Angst entwickelt sich als Prozess und wird durch bestimmte negative Erfahrungen beziehungsweise Schlüsselerlebnisse erlernt. Dieser Vorgang ist umkehrbar. Angst kann ebenso wieder verlernt werden. Hier setzen psychotherapeutischen Verfahren an, mithilfe derer sich der Betroffene seinen Ängsten stellt und lernt, dass die angstbesessene Situation ungefährlich ist und er ihr mit adäquaten Bewältigungsstrategien begegnen kann.

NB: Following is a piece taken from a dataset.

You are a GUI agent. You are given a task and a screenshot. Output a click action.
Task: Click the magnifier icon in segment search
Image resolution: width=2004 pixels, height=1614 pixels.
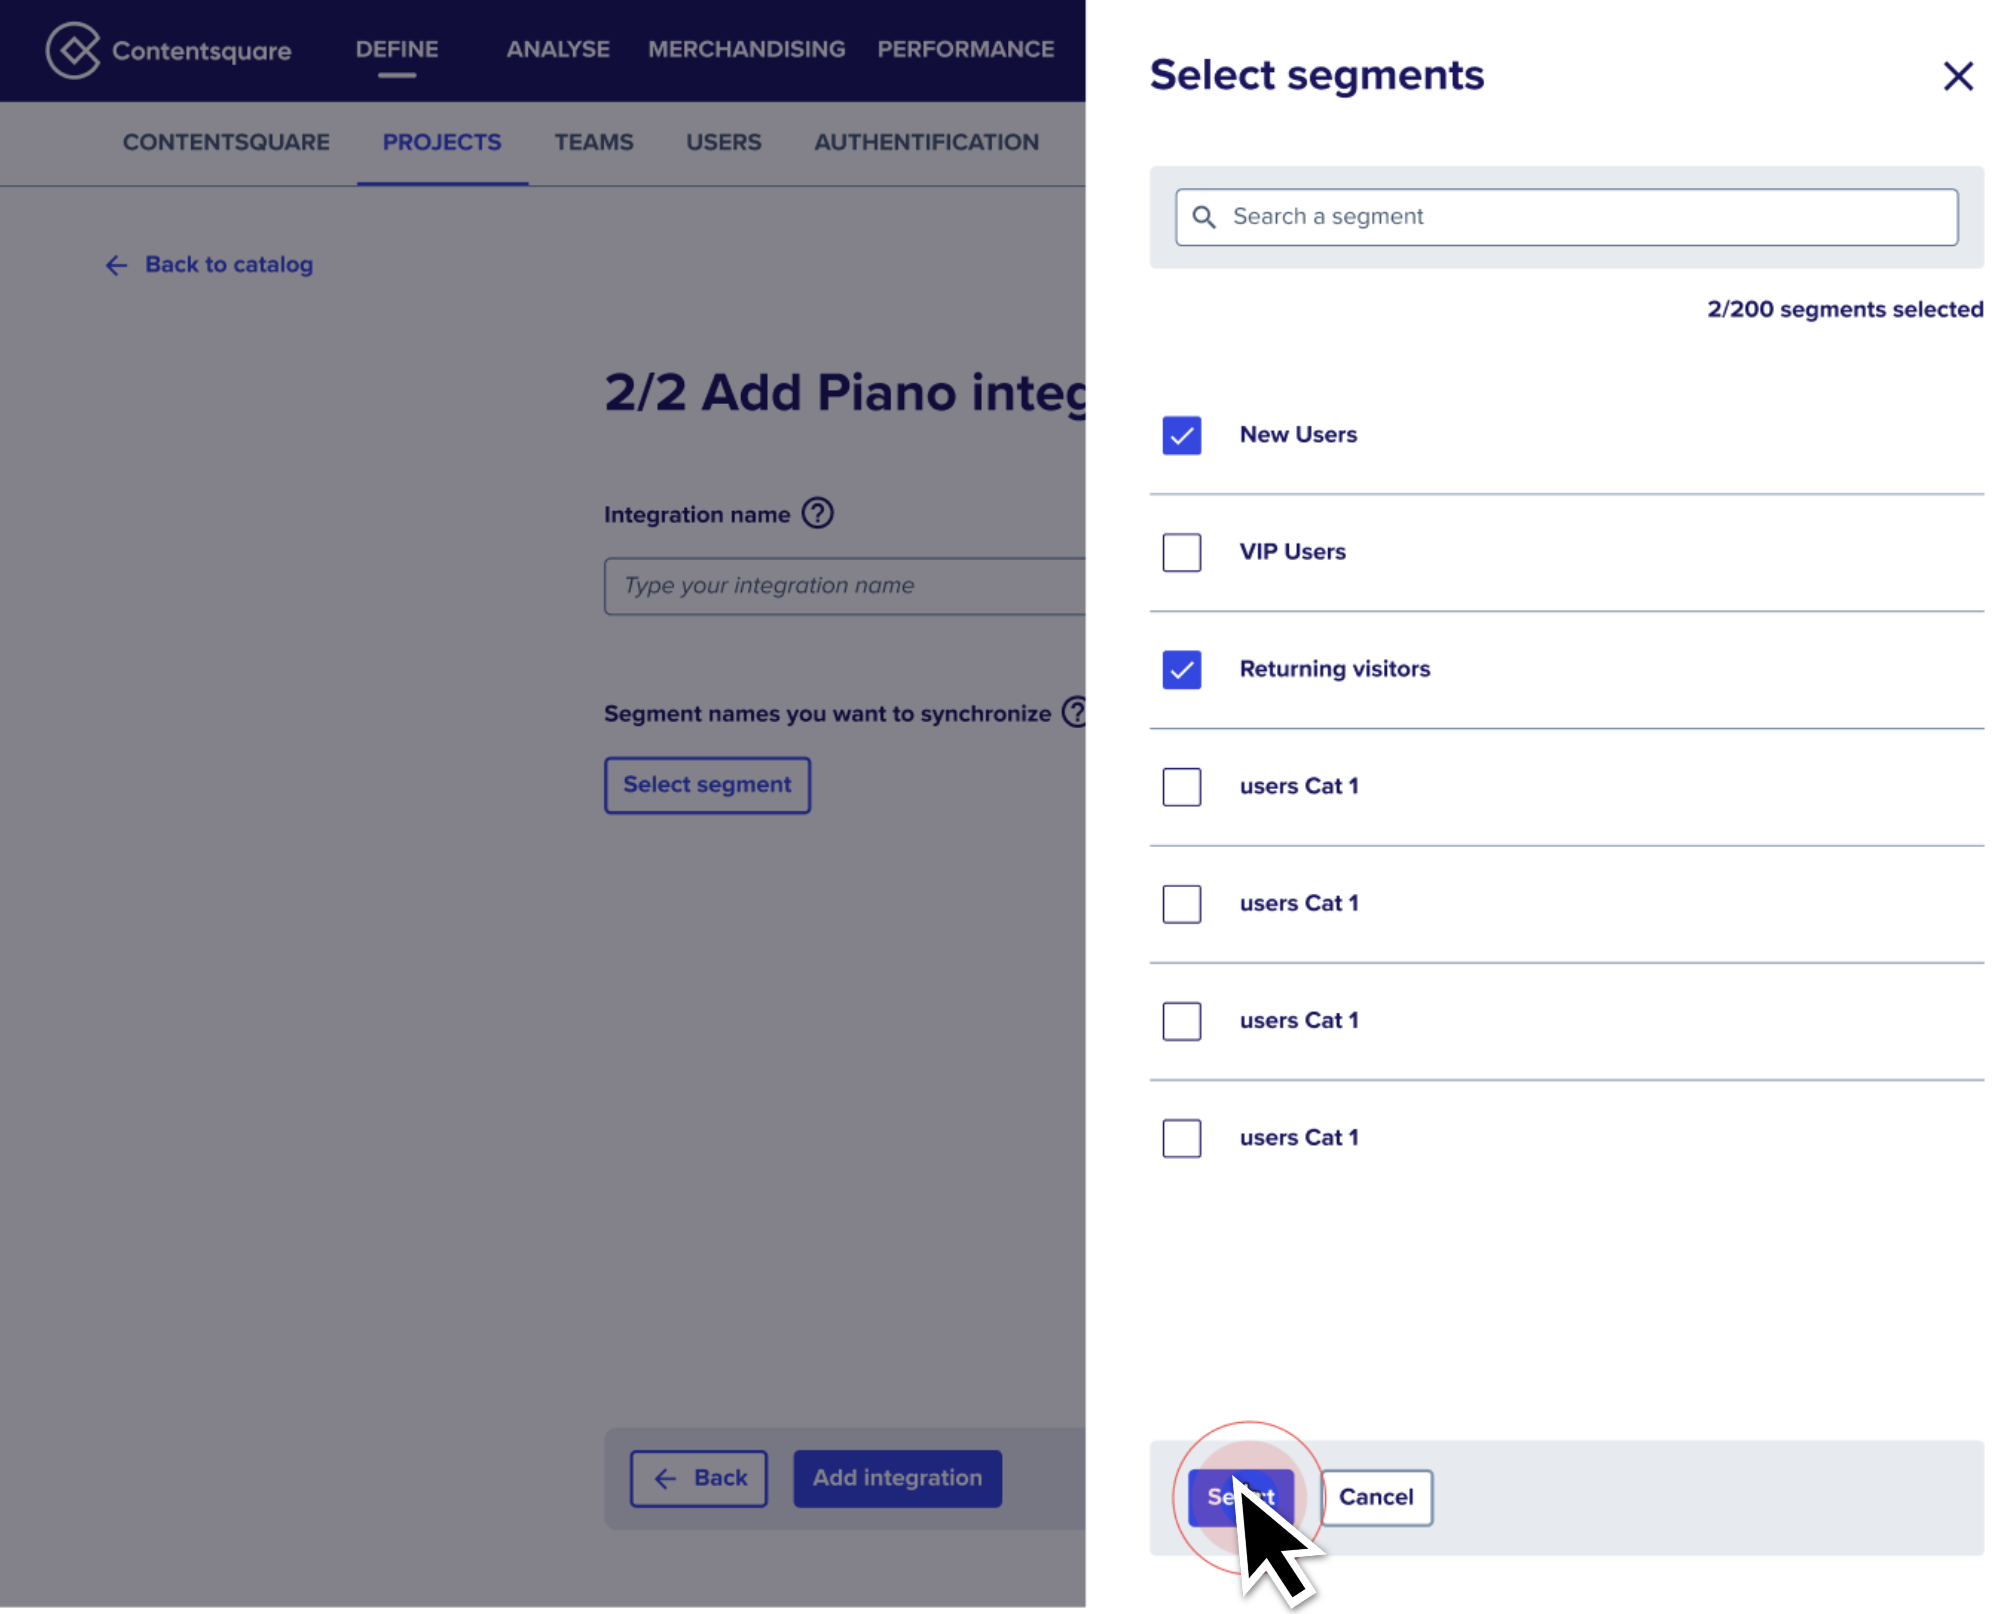[x=1204, y=217]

Medikamentöse Therapiestrategien
Bei der Panikstörung/Agoraphobie sind die SSRI Citalopram, Escitalopram, Paroxetin und Sertalin sowie das SNRI Venlafaxin Mittel der Wahl. Sind diese Substanzen nicht wirksam oder werden sie nicht vertragen, wird das TZA Clomipramin eingesetzt.
Patienten mit einer generalisierten Angststörung sollen die SSRI Escitalopram und Paroxetin erhalten. Als SNRI kommen Duloxetin und Venlafaxin in Frage. Zudem ist der Calciummodulator Pregabalin eine Alternative. Zeigen diese Therapieoptionen keinen Erfolg oder gehen mit Unverträglichkeiten einher, können die Anxiolytika Opipramol oder Buspiron zur Anwendung kommen.
Zur Behandlung der sozialen Phobie werden die SSRI Escitalopram, Paroxetin und Sertalin sowie das SNRI Venlafaxin empfohlen. Alternativ bei Nichtansprechen oder Unverträglichkeiten soll der MAO-Hemmer Moclobemid angeboten werden.
Der Einsatz von Benzodiazepinen wird bei allen drei Formen der Angststörung nicht empfohlen, er wird lediglich in begründeten Ausnahmefällen akzeptiert. Zur Behandlung einer spezifischen Phobie empfiehlt die Leitlinie keine Medikamente, da hier für eine Pharmakotherapie keine Wirksamkeitsempfehlungen vorliegen.
Die Autorin versichert, dass keine Interessenkonflikte im Sinne von finanziellen oder persönlichen Beziehungen zu Dritten bestehen, die von den Inhalten dieser Fortbildung positiv oder negativ betroffen sein könnten.